But how do we show that there is such a formula R? Our answer comes in two parts. The first requires a bit of background. Start with the notion of a (total) recursive function. A function f is recursive if and only if (more or less, assuming the Church-Turing thesis) there is an effective algorithm for determining, for each $\vec{x}$ and y, whether f($\vec{x}$) = y. From this, we can also define the notion of a recursive relation: an n-place relation R’ is recursive if and only if there is an n-place recursive function f where f($\vec{x}$) = 1 iff $\vec{x}$ stand in R’, and 0 otherwise.
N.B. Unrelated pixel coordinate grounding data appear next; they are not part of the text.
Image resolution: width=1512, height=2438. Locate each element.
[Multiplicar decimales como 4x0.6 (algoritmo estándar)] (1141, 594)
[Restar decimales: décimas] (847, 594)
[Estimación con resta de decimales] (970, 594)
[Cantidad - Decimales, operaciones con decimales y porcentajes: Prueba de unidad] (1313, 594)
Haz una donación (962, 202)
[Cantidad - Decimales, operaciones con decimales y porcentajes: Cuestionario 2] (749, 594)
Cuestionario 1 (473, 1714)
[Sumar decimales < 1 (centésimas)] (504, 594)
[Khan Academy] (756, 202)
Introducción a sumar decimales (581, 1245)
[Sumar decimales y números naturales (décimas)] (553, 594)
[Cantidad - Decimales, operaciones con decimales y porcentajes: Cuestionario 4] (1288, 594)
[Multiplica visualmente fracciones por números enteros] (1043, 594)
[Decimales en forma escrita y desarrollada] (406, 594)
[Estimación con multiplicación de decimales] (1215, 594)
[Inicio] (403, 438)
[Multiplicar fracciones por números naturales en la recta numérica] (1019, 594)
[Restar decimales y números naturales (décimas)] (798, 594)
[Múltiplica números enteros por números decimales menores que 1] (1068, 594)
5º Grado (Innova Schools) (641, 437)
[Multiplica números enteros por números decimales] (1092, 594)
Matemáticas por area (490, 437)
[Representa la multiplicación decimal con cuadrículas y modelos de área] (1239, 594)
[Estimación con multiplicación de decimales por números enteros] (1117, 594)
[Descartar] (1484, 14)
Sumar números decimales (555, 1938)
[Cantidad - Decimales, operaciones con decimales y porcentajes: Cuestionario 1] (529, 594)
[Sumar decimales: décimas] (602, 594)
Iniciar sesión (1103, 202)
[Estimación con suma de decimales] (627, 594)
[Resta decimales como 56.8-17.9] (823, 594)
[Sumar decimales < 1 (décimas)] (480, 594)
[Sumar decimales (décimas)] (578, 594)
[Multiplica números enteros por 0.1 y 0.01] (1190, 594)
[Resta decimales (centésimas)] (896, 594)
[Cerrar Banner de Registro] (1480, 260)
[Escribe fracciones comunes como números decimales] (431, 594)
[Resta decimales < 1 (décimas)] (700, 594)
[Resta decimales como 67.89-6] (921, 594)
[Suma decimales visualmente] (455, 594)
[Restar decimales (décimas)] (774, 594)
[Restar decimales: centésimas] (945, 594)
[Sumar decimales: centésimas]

And finally, we have the following useful result: if R’ is any n-placed recursive relation, then there is a formula R* of LA where

PA $\vdash$ R*($\vec{\textbf{x}}$) if $\vec{x}$ stand in R’, and
PA $\vdash \neg$ R*($\vec{\textbf{x}}$) otherwise.

OK, so far, so good. Now notice that, given any number n, there is a recursive function that will deliver the Gödel number of the formula “T[n](x)”. We can see this by imagining a purely mechanical process for taking n and generating “T[n](x)”‘s Gödel number.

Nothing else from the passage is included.